- Tekstfragment -
Verweerder heeft voorts aangevoerd dat door eiser niet de vereiste aangifte is gedaan nu hij ten onrechte een bedrag van f 33.753 hierin niet heeft vermeld. Dit brengt naar de mening van verweerder omkering van de bewijslast met zich mee.

2.3 Eiser heeft voornoemde standpunten van verweerder betwist. Eiser heeft daarbij aangevoerd dat verweerder onvoldoende aannemelijk heeft gemaakt dat er sprake is van een bevoordeling door [X] Beheer BV van zijn directeur-grootaandeelhouder. Er is geen factuur van [Y] aan [X] Beheer BV, bovendien is niet aannemelijk gemaakt dat er betaling in geld en/of goederen aan [Y] heeft plaatsgevonden terzake van de werkzaamheden aan de privé-woning van eiser. Het tijdsbestek tussen de werkzaamheden aan de privé-woning in 1999 en de nieuwbouw van het bedrijfspand in [C] in 2002 is te groot om enig verband te kunnen leggen. Voorts heeft eiser betwist dat er met de verbouwing aan zijn privé woning een bedrag van f 46.542 gemoeid is geweest. Eiser verklaart niet precies te weten welk bedrag met de verbouwing gemoeid was, maar wijst op de mogelijkheid dat met de betaling van de onder 1.7 bedoelde facturen de volledige verbouwing betaald zou kunnen zijn, danwel dat [Y] nog een aanvullende rekening zou moeten sturen.

- Opdracht -
Zet het tekstfragment over het belastinggeschil tussen eiser en verweerder voort na de laatste zin.

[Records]

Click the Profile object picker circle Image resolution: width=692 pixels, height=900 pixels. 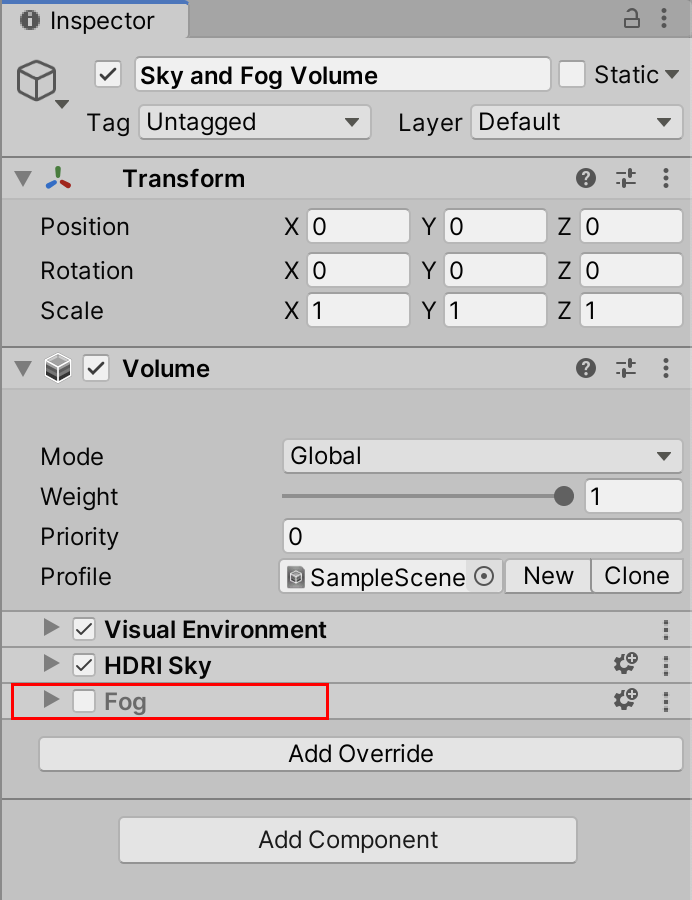484,577
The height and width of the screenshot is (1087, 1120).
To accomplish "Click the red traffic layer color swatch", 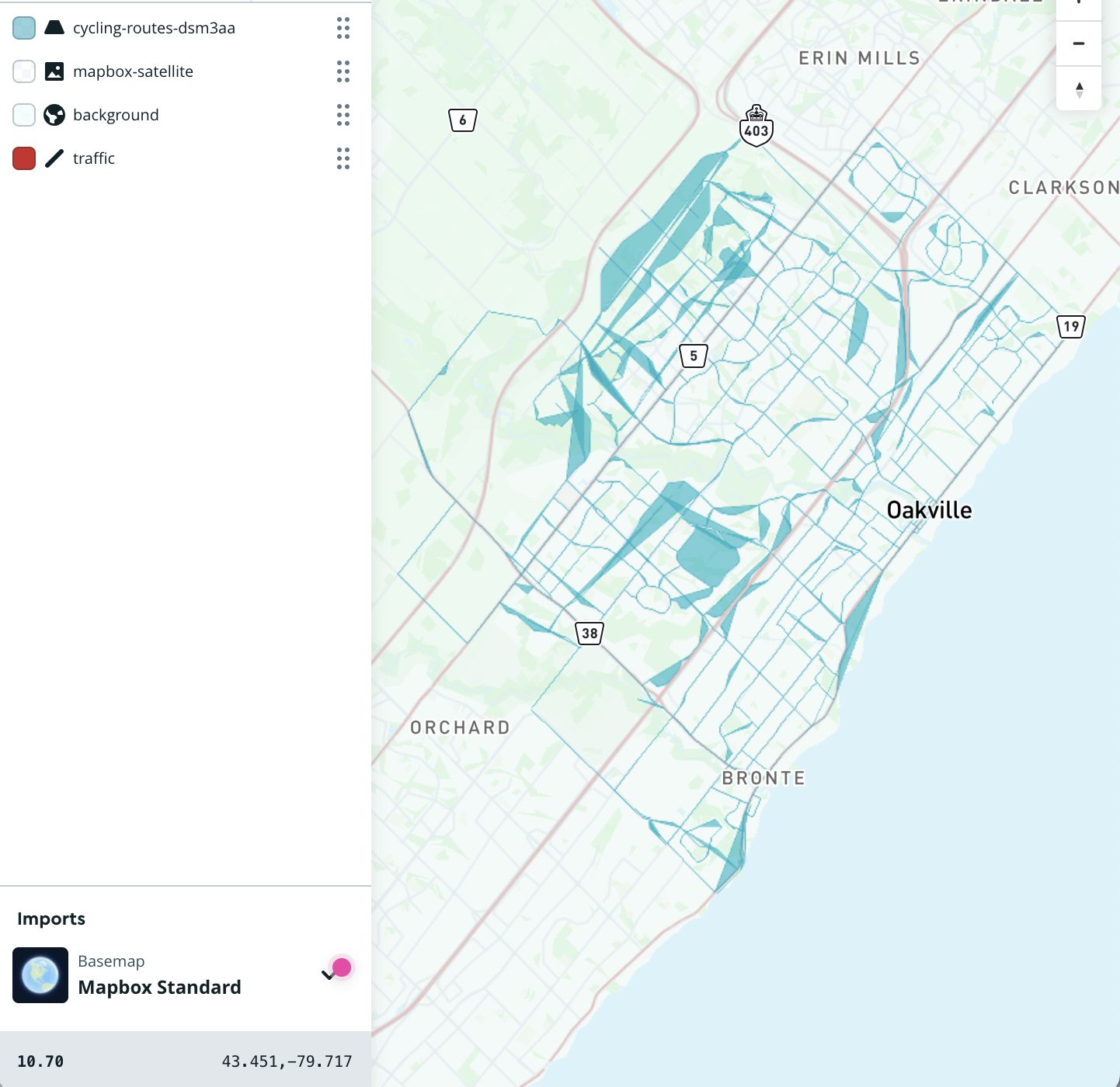I will (x=24, y=158).
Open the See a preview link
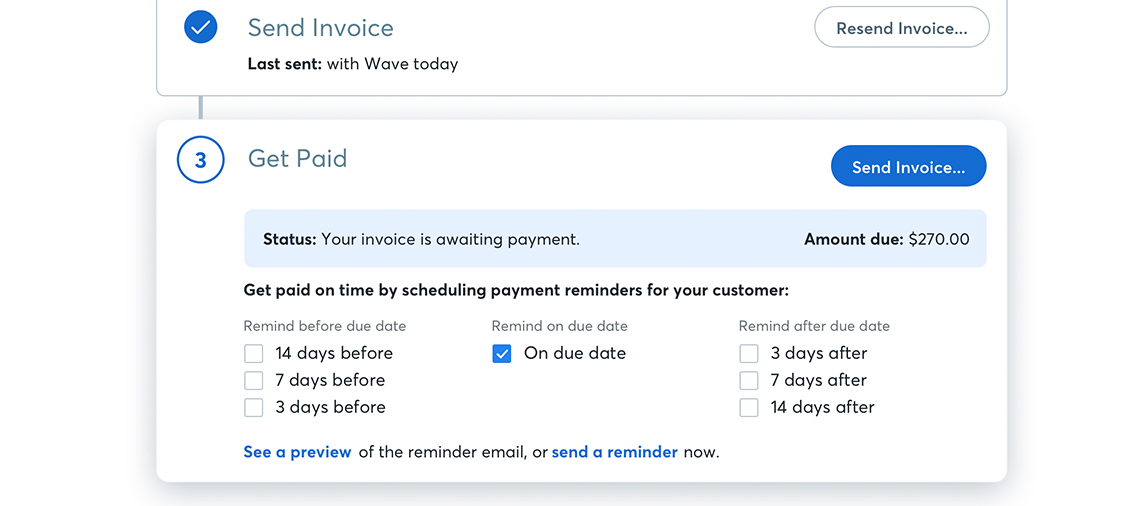1130x506 pixels. (297, 453)
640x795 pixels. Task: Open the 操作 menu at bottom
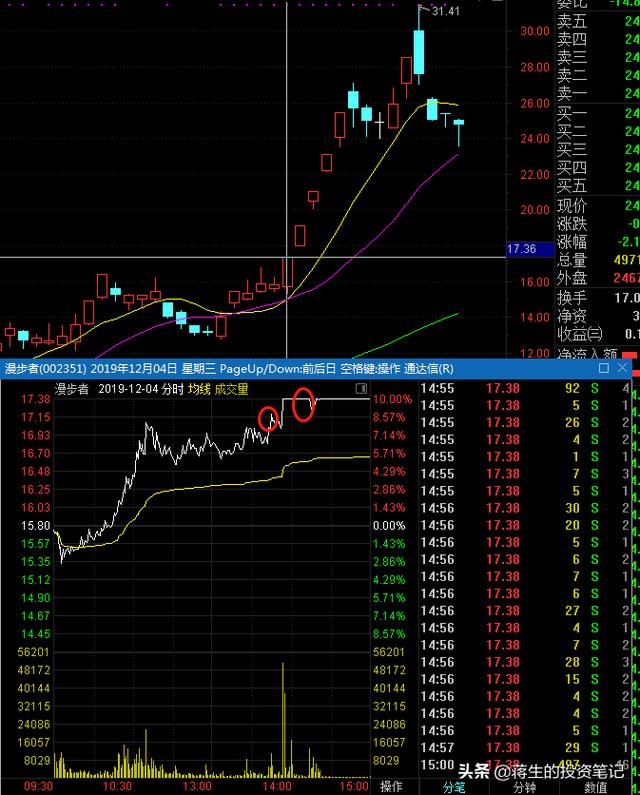point(391,786)
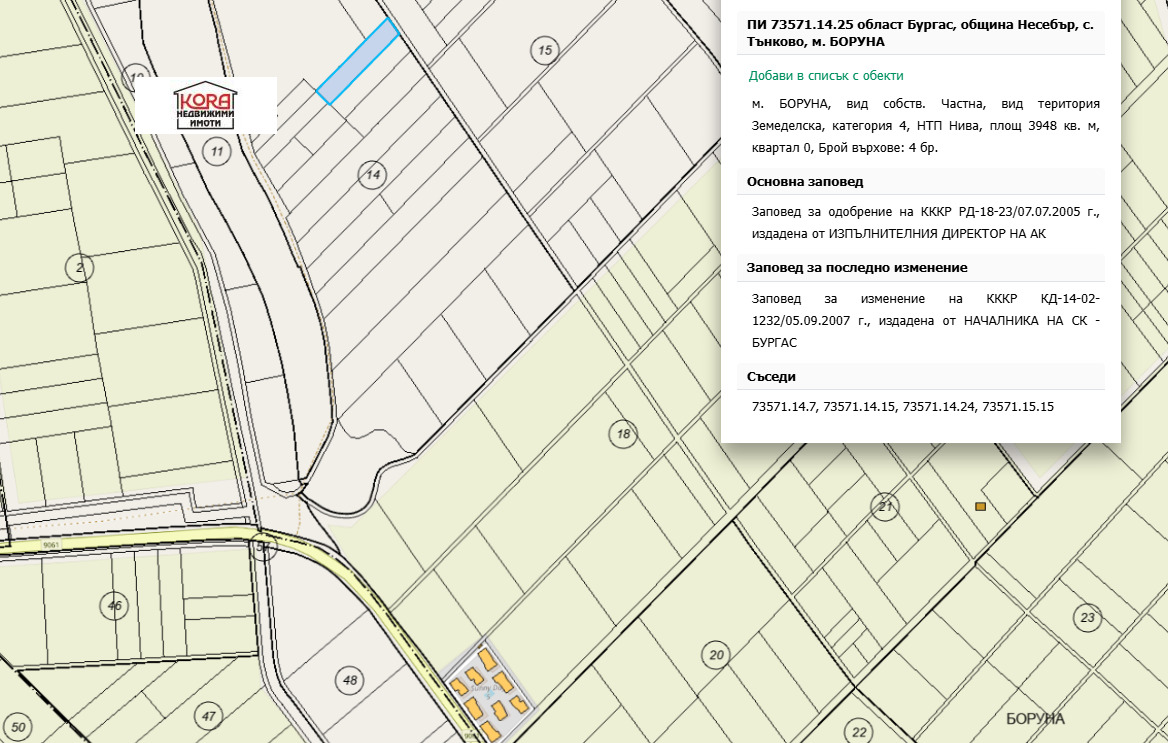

- Antwoord -
2.4 Eiser concludeert tot gegrondverklaring van het beroep, vernietiging van de uitspraak op bezwaar en vermindering van de belastingaanslag tot een berekend naar een belastbaar inkomen van f 241.016. Verweerder concludeert tot ongegrondverklaring van het beroep. Mocht de rechtbank van oordeel zijn dat het bedrag van f 15.700 niet in de heffing kan worden betrokken, dan beroept verweerder zich op interne compensatie door voor dat geval het standpunt in te nemen dat het -op zich niet in geschil zijnde- bedrag van f 18.053 niet aangemerkt moet worden als winst uit aanmerkelijk belang, maar als loon uit dienstbetrekking. In dat geval is ten onrechte het bijzonder tarief toegepast over dit inkomensbestanddeel, hetgeen verweerder intern wenst te compenseren.

2.5 Partijen doen hun standpunten steunen op de gronden die daartoe door hen zijn aangevoerd in de van hen afkomstige stukken.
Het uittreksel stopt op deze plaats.